A Very Short-Term Loan
Many e-commerce websites now offer Buy Now Pay Later options at the checkout giving consumers more flexibility over their purchases by allowing them to take out a very short-term loan, without interest (or very small interest). Buy Now Pay Later is essentially a small loan. Often referred to as BNPL, it divides purchases into installments. The first instalment is taken at the moment of purchase and the remaining payments are scheduled - usually a few weeks or a month apart - and are automatically taken from the consumer’s credit or debit card on fixed dates until the full amount is paid off.
How It Works
There are various different types of BNPL, for example, Clearpay, Klarna, Splitit, and even PayPal offer it.
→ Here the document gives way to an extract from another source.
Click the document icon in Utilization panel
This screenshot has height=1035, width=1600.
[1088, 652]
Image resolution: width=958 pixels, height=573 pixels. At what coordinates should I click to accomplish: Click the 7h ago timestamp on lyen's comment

When the consumer reaches the checkout page, they can choose to pay for their goods as normal, using card details, opt for Pay by Bank via Open Banking, where their payment is directed through their bank account with no need to key in details, use PayPal or select a Buy Now Pay Later option, if offered.
In choosing BNPL, the website customer can split their purchase amount into smaller amounts over time (usually 3 or 4 instalments). Once BNPL is selected, the buyer fills in a very brief application on the checkout page. Usually, the information consists of name, email address, date of birth and phone number. Next, the BNPL provider will conduct a soft credit check and approve or deny the request in moments.
Once approved, the consumer chooses how they want to split the amount. As an example, if the consumer purchases a pair of shoes for £100 and wants to split the payment, they could split it into 4 instalments of £25. The purchase is then paid off over 4 months or it could be paid off over 2 months if the consumer selects to make payments every two weeks.
Are There Any Downsides?
Buy Now Pay Later is definitely convenient and it’s better than using a credit card to pay with higher interest rates, but it is still a debt. If consumers don’t manage their finances properly, BNPL could result in greater debt for some people, but it is an easier way of spreading the cost of larger purchases. Another potential problem associated with Buy Now Pay Later is that there’s a lack of consumer protection and it’s not as secure as Open Banking because it collects consumer data. Before considering Buy Now Pay Later, buyers should check the interest rate – many companies and plans offer zero interest rates but be wary of those adding interest to instalment payments as this only adds to debt.